A: Our food show “Indylicious” has not sold despite solid interest in food and dining coverage. On the editorial side, we thought advertising clients would jump at it. Sales reps were pretty confident, too.
Instead of giving up, we retraced our planning to find the disconnect. We thought advertisers or sponsors would jump aboard as they saw each episode and associated metrics.
We know now that we need to have a full season in the hopper and ready to post even as we are posting current episodes. That provides advertising with a chance to showcase the series live and have a future package to sell. As of now, during the COVID-19 pandemic, the series is on hold, and we are exploring different formats for the show.
We also didn’t realize advertising and the news teams have yet to figure out how to sell podcasts locally. Another challenge: With the merger of Gannett and GateHouse, we changed podcast platforms and are working on convincing our followers to join the new platform.
Q: What would you do differently now? What did you learn?
A: We would have coordinated more closely with advertising to ensure sponsorship of the “Indylicious” series, and we would have had six to 12 episodes done in advance as opposed to three.
For instance, if we had six pre-recorded episodes, we could have shown advertising the full package, and they could have better explained the benefit of sponsoring the series to potential customers. We could have also built “seasons” for the series in coordination with advertising.
Sales for “Friday Night Live” were very successful, but we could have increased the price if we had a stronger social media plan.
In the first five weeks, “Friday Night Live” was broadcast solely on YouTube and IndyStar.com. When we added Twitter and Facebook, our views skyrocketed by 700%. Twitter Live and Facebook video got more views than our website. We ended up with more than 44,000 views at an average viewing time of 10:10 minutes.

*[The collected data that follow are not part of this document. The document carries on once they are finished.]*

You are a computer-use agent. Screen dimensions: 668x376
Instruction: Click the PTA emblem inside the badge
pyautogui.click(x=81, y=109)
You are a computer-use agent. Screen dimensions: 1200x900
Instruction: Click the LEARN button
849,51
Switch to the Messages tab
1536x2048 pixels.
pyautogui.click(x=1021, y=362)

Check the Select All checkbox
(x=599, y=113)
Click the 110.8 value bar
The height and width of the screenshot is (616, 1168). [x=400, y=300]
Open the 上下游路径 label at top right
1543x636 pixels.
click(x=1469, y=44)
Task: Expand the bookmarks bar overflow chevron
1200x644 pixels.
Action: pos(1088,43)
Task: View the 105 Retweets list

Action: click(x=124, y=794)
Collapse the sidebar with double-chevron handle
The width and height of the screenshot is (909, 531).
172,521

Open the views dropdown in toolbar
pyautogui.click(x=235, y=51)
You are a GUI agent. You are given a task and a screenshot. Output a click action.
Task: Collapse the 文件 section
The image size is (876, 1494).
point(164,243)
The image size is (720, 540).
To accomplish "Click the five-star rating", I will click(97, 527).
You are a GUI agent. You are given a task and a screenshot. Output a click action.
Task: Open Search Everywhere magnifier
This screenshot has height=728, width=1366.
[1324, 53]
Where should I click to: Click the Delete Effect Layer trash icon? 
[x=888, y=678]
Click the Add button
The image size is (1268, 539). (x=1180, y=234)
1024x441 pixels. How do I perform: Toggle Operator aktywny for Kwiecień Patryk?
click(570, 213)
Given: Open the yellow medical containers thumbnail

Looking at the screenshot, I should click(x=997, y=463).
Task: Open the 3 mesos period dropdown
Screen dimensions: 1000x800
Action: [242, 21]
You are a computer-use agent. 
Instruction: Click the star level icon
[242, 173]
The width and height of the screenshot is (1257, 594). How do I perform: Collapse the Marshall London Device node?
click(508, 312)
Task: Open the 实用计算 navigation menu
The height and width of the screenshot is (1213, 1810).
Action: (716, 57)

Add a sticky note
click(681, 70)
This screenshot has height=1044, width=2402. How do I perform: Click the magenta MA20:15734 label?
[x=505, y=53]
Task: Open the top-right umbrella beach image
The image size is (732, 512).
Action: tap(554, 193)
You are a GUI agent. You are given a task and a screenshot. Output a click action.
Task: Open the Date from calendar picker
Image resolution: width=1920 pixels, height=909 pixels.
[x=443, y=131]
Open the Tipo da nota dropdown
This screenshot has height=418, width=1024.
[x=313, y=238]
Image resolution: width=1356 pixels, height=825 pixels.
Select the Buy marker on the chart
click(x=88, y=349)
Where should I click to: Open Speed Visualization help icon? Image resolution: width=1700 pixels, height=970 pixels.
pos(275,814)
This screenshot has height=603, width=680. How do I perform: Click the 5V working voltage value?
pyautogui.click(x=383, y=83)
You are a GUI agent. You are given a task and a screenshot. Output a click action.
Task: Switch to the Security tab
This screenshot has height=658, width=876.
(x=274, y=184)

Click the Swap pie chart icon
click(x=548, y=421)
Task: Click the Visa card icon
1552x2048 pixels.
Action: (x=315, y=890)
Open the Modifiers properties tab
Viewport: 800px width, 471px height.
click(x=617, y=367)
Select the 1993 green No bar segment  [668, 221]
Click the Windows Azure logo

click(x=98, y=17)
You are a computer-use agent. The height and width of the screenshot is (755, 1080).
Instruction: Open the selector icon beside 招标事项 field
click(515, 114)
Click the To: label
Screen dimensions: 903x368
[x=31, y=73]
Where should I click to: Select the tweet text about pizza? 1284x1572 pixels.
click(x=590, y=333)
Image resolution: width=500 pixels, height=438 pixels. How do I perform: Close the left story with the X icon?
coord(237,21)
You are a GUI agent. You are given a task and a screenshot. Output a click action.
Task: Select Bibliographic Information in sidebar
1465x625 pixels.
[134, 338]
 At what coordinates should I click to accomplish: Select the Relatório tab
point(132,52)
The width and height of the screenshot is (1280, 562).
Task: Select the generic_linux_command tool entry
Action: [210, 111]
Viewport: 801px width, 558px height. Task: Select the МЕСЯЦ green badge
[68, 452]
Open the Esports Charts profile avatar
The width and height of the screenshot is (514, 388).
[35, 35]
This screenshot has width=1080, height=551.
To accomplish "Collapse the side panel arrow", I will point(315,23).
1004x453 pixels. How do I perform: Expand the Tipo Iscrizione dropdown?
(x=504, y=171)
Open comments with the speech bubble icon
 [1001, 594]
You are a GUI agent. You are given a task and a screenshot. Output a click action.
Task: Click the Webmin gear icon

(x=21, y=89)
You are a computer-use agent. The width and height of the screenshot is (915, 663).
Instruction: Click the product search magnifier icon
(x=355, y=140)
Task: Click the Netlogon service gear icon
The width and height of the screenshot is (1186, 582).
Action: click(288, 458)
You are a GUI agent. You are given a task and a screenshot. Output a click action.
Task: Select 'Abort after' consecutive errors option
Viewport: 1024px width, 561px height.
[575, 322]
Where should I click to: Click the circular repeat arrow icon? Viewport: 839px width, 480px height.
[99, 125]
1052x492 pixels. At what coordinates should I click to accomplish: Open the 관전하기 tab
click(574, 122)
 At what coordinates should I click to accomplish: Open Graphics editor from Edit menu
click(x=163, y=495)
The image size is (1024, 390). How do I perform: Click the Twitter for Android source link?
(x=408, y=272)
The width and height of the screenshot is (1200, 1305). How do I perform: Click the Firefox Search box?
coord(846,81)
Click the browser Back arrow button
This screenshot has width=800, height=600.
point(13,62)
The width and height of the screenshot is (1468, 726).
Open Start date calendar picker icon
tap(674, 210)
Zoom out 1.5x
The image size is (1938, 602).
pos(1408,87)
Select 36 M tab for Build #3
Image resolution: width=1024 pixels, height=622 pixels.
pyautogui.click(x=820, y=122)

Not using Twitter or Facebook as broadcast platforms was a major mistake from the outset, but we were experimenting in a new area of programming and learning as we went along. One of the things we need to learn is how to plug advertising and sponsorships into Twitter Live and Facebook videos.
Q: What advice would you give to others who try to do this?
A: Build a relationship with advertising leadership and meet weekly to discuss any progress in sales. Also, work early and closely with newsroom social media teams to create strong social media plans and outlines for how they will be executed.
Don’t forget to check in regularly with reporters or other content creators whose ideas you approve. Help them stay focused on target audiences and find ways to promote, repost and repurpose multimedia content. Liz increased views on one “Indylicious” episode by embedding it into what she knew would be a popular food listicle.
Q: Anything else you want to share about this initiative?
A: Become a mini-publisher on the outset, own the initiative and work as if you are directing each aspect of the project. You must know a little bit about every angle: business planning, marketing, advertising, etc.